Public employees lining up at the polls—the conditional effect of living and working in the same municipality



Do public employees vote more frequently than private employees? The turnout of public employees has been of central interest to public choice scholars for almost a century. Utilizing a government records dataset that is not subject to over-reporting and differential social desirability bias, we find that public employees voted 11–12 percentage points more than their counterparts in the private sector. In a multivariate analysis, however, the effect is only four to five percentage points greater for local government public employees, which is in the lower range of previous studies. We are able to distinguish between local government and central government employees and show that the latter vote two percentage points less than the former. Controlling for the specific type of educational background does not explain the public–private turnout differential. Finally, the effect of working and voting in the same municipality is larger for local government employees than other citizens. This is in accordance with their greater incentives as they elect their future employer, though the effect size is surprisingly small.

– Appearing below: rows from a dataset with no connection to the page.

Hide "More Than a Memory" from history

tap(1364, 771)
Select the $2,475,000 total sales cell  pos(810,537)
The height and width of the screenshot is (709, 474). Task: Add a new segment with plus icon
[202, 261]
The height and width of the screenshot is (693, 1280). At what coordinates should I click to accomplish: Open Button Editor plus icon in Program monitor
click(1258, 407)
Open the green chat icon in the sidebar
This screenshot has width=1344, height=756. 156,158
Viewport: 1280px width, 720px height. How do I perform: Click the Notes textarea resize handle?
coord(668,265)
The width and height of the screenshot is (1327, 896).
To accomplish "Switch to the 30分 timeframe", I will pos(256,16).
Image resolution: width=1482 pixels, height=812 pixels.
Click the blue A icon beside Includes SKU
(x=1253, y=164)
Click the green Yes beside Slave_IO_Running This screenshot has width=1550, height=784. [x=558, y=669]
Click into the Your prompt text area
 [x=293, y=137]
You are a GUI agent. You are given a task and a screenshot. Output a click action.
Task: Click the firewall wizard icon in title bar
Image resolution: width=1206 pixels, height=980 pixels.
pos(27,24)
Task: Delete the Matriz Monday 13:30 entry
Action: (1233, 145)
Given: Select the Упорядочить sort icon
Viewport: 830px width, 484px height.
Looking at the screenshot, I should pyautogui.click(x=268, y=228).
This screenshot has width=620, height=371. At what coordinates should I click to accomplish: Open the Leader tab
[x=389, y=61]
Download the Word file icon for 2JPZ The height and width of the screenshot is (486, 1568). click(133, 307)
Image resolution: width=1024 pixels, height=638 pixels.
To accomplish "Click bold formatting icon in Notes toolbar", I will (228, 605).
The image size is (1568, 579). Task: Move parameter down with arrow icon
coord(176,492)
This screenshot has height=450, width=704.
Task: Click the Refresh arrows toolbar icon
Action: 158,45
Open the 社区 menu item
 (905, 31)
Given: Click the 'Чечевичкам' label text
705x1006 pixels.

Public employees Private employees Bureaucrats Turnout Public choice 



Earlier versions of this article were presented at seminars at the Danish Institute of Governmental Research and University of Copenhagen. We are also indebted to André Blais, Wouter van der Brug, Mark Franklin, Karina Kosiara-Pedersen, Asmus Leth Olsen and the anonymous reviewers for very useful comments and suggestions. Our gratitude also goes to The Danish Ministry for Refugee, Immigration and Integration Affairs and the Danish Ministry of Interior and Health for funding the project and to the participating municipalities for graciously providing the voter files free of charge. Jon Jay Neufeld proofread the manuscript. None of the individuals or institutions mentioned would necessarily endorse this study or should be held responsible for its content.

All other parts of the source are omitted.